DESCRIPTION OF SYMBOLS 1 Door inner panel 2 Top plate part 3 Recessed part 4 Opening part 5 Vertical wall part 6 Step part 7 Flange part 8 Bracket 9 Door impact beam 10 Hot stamping device 12 1st punch 13 2nd punch 14 Blank holder 15 Die 16 Door outer panel 17 Both ends of door impact beam 18 Depressed part BL Belt line S Blank material P Impact load θ Crossing angle

Claims (6)

A door inner panel made of a metal plate and having a tensile strength of 1200 MPa or more;
One door impact beam having both ends joined to the door inner panel,
The door inner panel includes a linear recess that intersects the door impact beam,
The recess is a door protruding toward the door impact beam. The door according to claim 1,
The recess intersects at the center of the door impact beam.
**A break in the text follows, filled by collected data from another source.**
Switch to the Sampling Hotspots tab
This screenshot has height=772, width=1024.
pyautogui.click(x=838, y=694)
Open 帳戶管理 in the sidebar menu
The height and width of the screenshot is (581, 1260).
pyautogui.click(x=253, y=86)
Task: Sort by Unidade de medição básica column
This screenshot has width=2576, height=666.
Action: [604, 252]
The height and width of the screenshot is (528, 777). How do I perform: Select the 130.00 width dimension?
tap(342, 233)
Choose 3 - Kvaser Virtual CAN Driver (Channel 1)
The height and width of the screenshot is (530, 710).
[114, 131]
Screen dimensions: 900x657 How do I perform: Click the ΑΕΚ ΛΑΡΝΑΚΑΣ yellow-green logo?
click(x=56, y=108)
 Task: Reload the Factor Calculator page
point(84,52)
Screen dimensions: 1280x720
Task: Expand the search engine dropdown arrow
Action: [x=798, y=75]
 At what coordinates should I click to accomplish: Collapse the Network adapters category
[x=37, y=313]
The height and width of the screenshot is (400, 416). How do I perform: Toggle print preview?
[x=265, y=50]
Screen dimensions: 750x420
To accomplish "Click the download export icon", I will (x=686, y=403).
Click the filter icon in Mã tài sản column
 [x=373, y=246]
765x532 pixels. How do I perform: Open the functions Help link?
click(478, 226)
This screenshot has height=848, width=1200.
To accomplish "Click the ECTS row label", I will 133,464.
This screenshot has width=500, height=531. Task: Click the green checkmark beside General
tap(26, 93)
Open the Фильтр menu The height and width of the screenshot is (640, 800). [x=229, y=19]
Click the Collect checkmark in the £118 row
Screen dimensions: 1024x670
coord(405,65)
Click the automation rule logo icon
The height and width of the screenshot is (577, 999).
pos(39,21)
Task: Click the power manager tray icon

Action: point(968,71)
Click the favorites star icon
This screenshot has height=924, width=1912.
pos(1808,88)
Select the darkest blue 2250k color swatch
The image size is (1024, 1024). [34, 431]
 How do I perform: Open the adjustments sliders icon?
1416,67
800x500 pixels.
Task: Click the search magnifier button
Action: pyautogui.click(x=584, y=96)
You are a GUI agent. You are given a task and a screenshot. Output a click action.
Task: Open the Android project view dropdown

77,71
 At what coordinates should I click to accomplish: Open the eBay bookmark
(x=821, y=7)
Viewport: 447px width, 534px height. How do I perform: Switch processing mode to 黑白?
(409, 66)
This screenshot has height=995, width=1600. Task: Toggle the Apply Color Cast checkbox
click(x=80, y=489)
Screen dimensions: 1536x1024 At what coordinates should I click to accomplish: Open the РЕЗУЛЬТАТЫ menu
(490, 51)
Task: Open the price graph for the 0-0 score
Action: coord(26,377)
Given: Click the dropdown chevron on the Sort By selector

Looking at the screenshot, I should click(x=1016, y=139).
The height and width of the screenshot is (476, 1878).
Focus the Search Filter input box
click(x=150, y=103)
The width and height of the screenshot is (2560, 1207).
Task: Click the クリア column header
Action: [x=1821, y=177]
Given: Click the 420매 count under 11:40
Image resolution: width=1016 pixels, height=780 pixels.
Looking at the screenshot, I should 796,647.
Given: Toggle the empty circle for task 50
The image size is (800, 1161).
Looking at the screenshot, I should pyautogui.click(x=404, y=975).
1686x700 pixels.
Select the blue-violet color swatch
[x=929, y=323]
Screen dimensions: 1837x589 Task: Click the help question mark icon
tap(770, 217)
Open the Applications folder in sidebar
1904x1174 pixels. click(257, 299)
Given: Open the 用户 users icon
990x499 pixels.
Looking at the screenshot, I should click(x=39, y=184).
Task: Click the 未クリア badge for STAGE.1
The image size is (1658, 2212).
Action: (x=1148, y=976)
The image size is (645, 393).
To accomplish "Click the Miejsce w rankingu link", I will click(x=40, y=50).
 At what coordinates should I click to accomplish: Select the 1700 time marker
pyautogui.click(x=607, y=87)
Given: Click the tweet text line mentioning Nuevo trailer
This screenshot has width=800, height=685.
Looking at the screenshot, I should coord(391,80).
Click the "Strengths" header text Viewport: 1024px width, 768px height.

The door according to claim 1 or 2,
The intersection angle of the said recessed part and the said door impact beam is a door which is 10 degrees or more and 90 degrees or less. The door according to any one of claims 1 to 3,
A door having a total plastic bending moment of the door impact beam smaller than a total plastic bending moment of the door inner panel. The door according to any one of claims 1 to 4,
The door, wherein the door impact beam includes a ridge or depression extending in the longitudinal direction. The door according to any one of claims 1 to 5,
The door inner panel has a polygonal top plate, an opening formed in the top plate, and a vertical wall extending from at least two adjacent sides of the top plate. The door in which at least one of the vertical wall portions of the vertical wall portions includes a step portion.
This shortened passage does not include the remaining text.